Opened 19 years ago

Last modified 18 years ago

#87 closed enhancement

[patch] Oracle database support — at Version 22

Reported by: jrhuggins@… Owned by: Adrian Holovaty
Component: Database layer (models, ORM) Version:
Severity: normal Keywords: oracle database db sequence
Cc: Triage Stage: Unreviewed
Has patch: yes Needs documentation: no
Needs tests: no Patch needs improvement: no
Easy pickings: UI/UX:

Description (last modified by Adrian Holovaty)

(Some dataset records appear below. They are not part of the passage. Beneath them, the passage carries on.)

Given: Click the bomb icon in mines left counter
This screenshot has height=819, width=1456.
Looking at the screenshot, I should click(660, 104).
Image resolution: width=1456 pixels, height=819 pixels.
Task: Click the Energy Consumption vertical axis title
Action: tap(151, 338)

Here's a patch for Oracle support.

Change History (33)

comment:1 by gwyn.evans@…, 19 years ago

Note that you could just have a single sequence that provides the nextvals for all the administered tables, although to auto-increment, you'll want a trigger per table, e.g.

create table MAPPING (
  ID         integer not null,
  DPCP_ID    integer not null,
  primary key (ID)
);

create or replace trigger MAPPING_TRIGGER
before insert on MAPPING
for each row
begin
select SEQUENCE.NEXTVAL into :new.ID from DUAL;
end;
;

comment:2 by Jason Huggins, 19 years ago

I *mostly* have the Oracle driver working... (I use one sequence and one trigger per table to simulate auto-increment. Literature is mixed on this, but it appears 1 table - 1 sequence is the "Oracle Way".)

With my Oracle driver, I can initialize the site (django-admin init), create the superuser, log in as the superuser on the website, install an "app", and edit users and groups through the web.

Two things are bugging me, though.

1) Oracle's equivalent of "LIMIT and OFFSET" is very kludgy... I have to completely rewrite normal Django SQL statements that use "LIMIT" to use Oracle's "rank()" or "row_number()" analytic functions. The kludge is that you have to wrap the original sql statement inside a subquery, and then apply a rownumber filter on the outer/main query. I haven't found a great example for how to do this when *also* joining to multiple tables. When selecting content edit history, Django uses a join on auth_admin_log and auth_users and a LIMIT clause. I punted on this for now by commenting out the LIMIT and OFFSET clause code in the "function_get_sql_clause" of django.core.meta.py. :-(

2) When trying to save edits to default content in the admin site (i.e. 'users', 'groups', etc), in many different places, I'm getting "Cannot insert NULL into.. <schema>.<table_name.<field_name>" errors. My workaround for this for now is hacking model field definitions by adding "null=True" to allow nulls in the database. I need to find a better default answer to this.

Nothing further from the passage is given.